We only make small talk

Why we should be more open to conversing freely with strangers


Tyler Cho and Brian Xu


nteracting with strangers can be terrifying. We’re rarely in physical danger when meeting someone new, but our dignity is on the line.

In many cases, interacting with someone new can feel like we’re following a set of procedures, progressing from one stage to the next as we gradually become more comfortable. We start with a collection of pre-written social scripts shaped by what others have said and done countless times before us. Awkward handshakes, accidental eye contact and prolonged silence can make conversation with new people scary, and even the smallest mistake can make it feel like the whole world is falling on us.

We break the ice with someone unfamiliar by commenting on the weather, asking about school or talking about weekend plans. When with strangers, this is about the depth that our conversations reach.  But if we want to move beyond that level, conversations continue until we eventually cement our friendship and become comfortable enough to share inside jokes and spend time outside of school together.

But something we rarely consider is that we can cut out all the time it takes to go from talking about school to laughing together and sharing an intimate, personal conversation. We don’t need to follow a linear progression of our interactions. Instead, we should view interactions as a group of doors, a set of options to choose from. There’s nothing wrong with including someone we don’t know in a conversation with our friends.

Few people actually try to achieve this, but for those who do, there are more opportunities to form lasting relationships. Sophomore Andrew Richardson has adopted a mindset of always trying to get to know new people, often inviting them to join conversations with friends.

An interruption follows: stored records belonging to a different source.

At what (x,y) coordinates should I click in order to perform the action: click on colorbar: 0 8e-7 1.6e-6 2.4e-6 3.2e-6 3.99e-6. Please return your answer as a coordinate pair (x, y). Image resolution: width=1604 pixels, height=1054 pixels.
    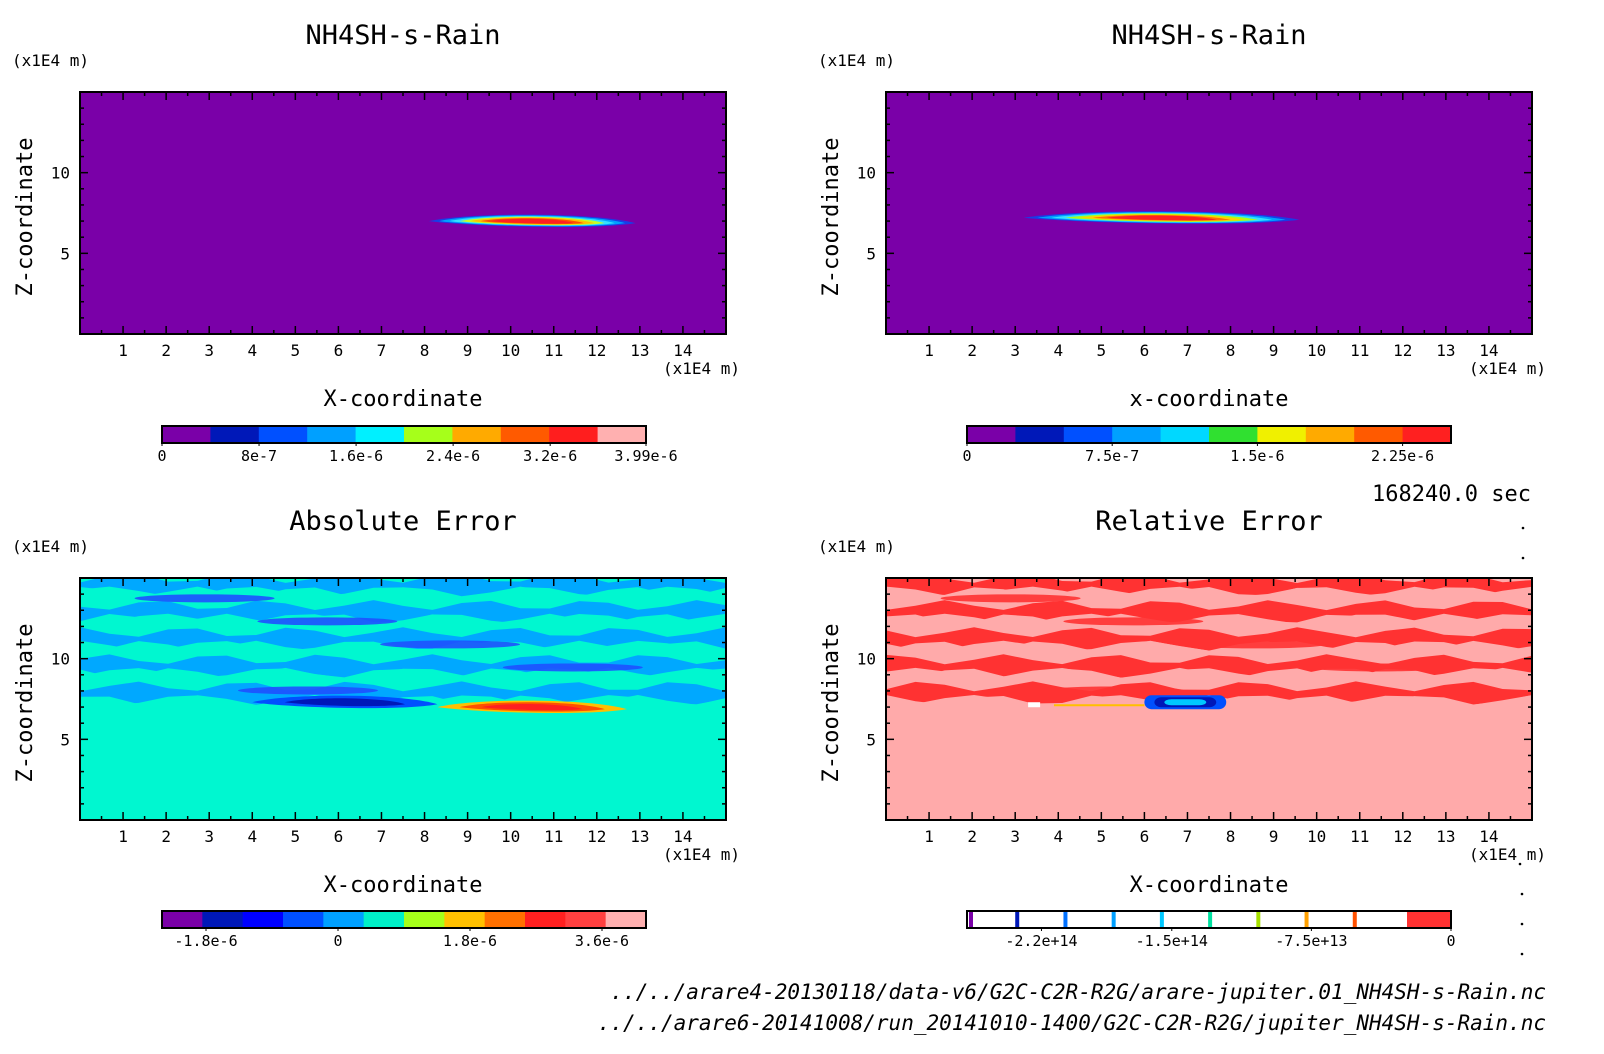
    Looking at the image, I should click on (418, 445).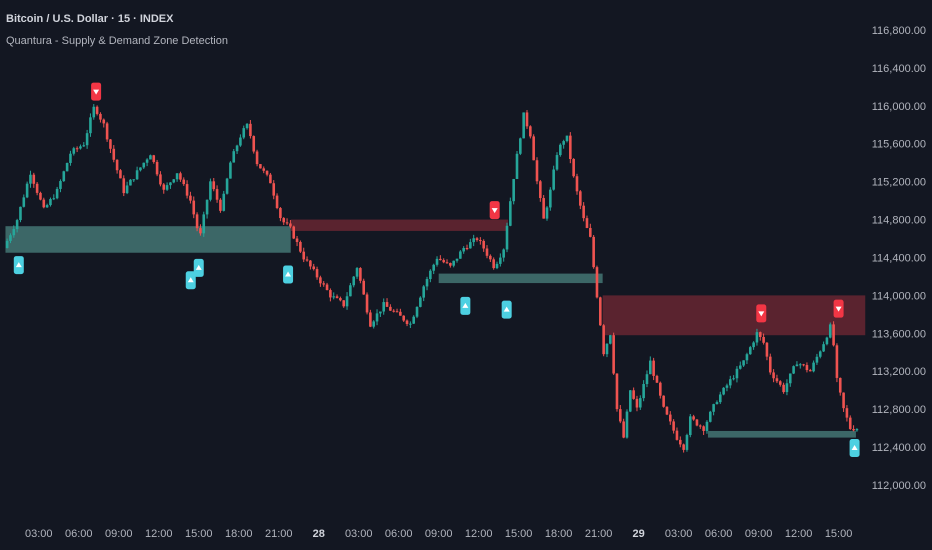 The height and width of the screenshot is (550, 932). What do you see at coordinates (899, 31) in the screenshot?
I see `y-tick-label: 116,800.00` at bounding box center [899, 31].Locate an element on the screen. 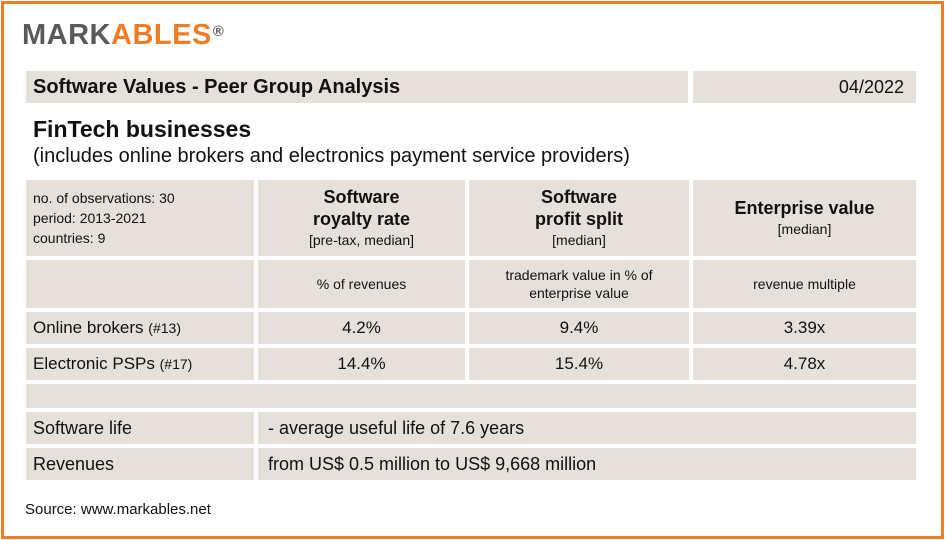  header-title: Software Values - Peer Group Analysis is located at coordinates (357, 87).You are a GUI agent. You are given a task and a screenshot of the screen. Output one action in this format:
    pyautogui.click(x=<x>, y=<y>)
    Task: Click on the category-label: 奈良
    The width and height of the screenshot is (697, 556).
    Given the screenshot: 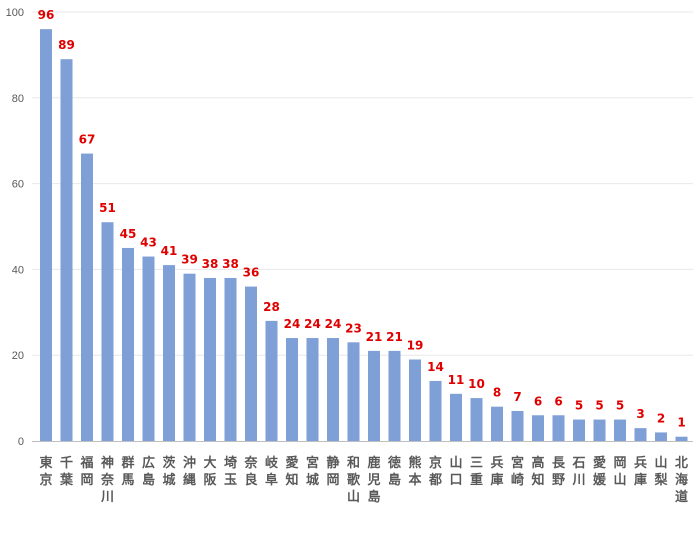 What is the action you would take?
    pyautogui.click(x=250, y=472)
    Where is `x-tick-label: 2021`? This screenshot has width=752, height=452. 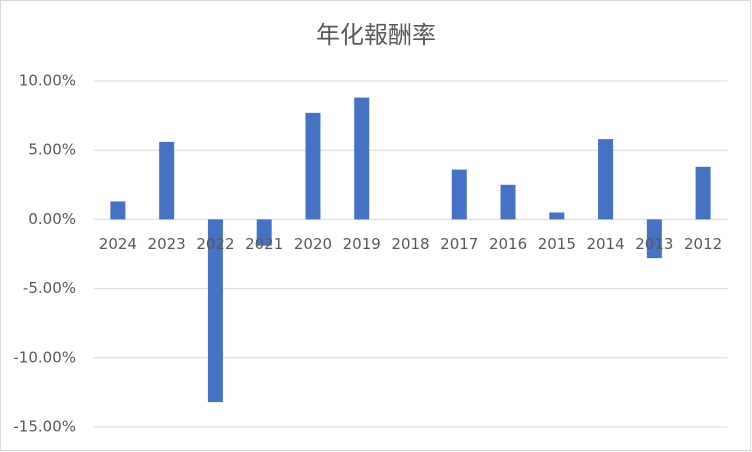
x-tick-label: 2021 is located at coordinates (264, 244).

Richardson has been honing this skill since he joined Boy Scouts in sixth grade, and it has allowed him to meet many new people.

“When you’re able to meet new people, you’re able to practice with different styles of socializing,” Richardson said. “When I started getting out of my typical friend group zone, I learned more skills about how to interact with people.”

Additionally, conversing with new people throughout the day can lift our mood and make our day more positive. Two University of Chicago scientists found that when Chicago train commuters interacted with a stranger rather than riding in solitude, their commute was much more engaging and positive.

Richardson agrees, recalling how an unexpected introduction from a new classmate led to one of his strongest friendships. He met sophomore Nishanth Arumugan in sixth grade after Arumugan approached him during a break in class. He simply walked up to Richardson and introduced himself: “Hi, my name’s Nish.” Despite the straightforward introduction, Arumugan left a lasting impression on Richardson. When Richardson returned home, he told his mother he made a new friend.

“I feel like that [conversation] has made an impact on me,” Richardson said. “I still remember it to this day and it’s shaped some of the ways I’ve tried to learn to talk to people and open up conversations because I remember back then it was a great feeling to have someone come up and take the lead and just introduce themselves.”

Starting a conversation can be as simple as saying hello and can lead to life-changing relationships, but many of us find it difficult to introduce ourselves and open up to new people. And even if we are able to begin the conversation, it is extremely easy to fall into awkward silence and let the conversation come to a grinding halt.

Many times, we fall short of comfortable conversation due to our lack of investment in getting to know new people. We force ourselves into introductions and focus mostly on small talk, tiptoeing around more personal details and rushing to goodbyes as fast as we can. Or we might overthink our self-introductions, imagining dozens of ways our conversation could go wrong before even attempting to hold it, eventually dissuading ourselves from engaging with others altogether.

But imagine the possibilities if we ditched the small talk and instead talked openly with new people. If we dropped our façade, deciding to comfortably converse with one another, we could avoid painful minutes of awkward conversation and make more friends. Connecting with people could be easier — and if we don’t click with someone, we would know that right away and save our time from pointless small talk, and if we hit it off with someone, a relationship could form and strengthen rapidly.

It may be awkward at first. Richardson acknowledges that certain conversation topics or inside jokes require a certain comfort level to bring up, and mentioning them in certain situations may be inappropriate. But he believes the shift in the way we approach conversations is necessary to work towards.

“If everyone could start off [at a comfortable level], I think the world would be a great place for everyone to live,” Richardson said. “But you know, reality isn’t perfect, and we all have to start somewhere.”